La pregunta es si alguno de estos modelos puede realmente lograr un cambio duradero. En una sociedad golpeada por años de crisis, el riesgo es que las personas pierdan la capacidad de involucrarse, ya sea por cansancio o por resignación.

¿Revolución o shock controlado? Anatomía del experimento Milei

El actual gobierno lleva adelante un programa de reformas a un ritmo poco común en la historia democrática reciente. Sin mayoría propia en el Congreso, impulsa cambios profundos en áreas clave del Estado, la economía y la regulación institucional.

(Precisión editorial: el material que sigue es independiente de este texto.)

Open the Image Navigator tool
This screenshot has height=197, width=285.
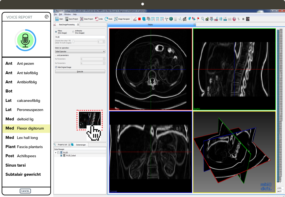tap(116, 19)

Entre las principales medidas se incluyen la revisión de normativas, la baja del gasto público, el rediseño del sistema de transferencias fiscales y la venta de activos del Estado. La idea es reorganizar el funcionamiento estatal con menos intervención y más eficiencia.

Lo que sorprende es el escaso nivel de protesta social, a pesar del impacto que estas decisiones tienen. Las razones pueden ser varias: fragmentación de los gremios, debilidad opositora o la esperanza de que esta vez el ajuste funcione. No es común ver reformas de este calibre sin una reacción fuerte en la calle.

El interrogante es si esta transformación logrará sostenerse en el tiempo o si es solo una respuesta rápida a una crisis prolongada. Su éxito dependerá de si puede estabilizar la economía, atraer inversiones y recomponer el empleo sin romper la cohesión social.

Más allá de los discursos, el rumbo que se está tomando marcará el tipo de país que tendremos en los próximos años. El equilibrio entre lo fiscal, lo político y lo social será el verdadero termómetro del resultado.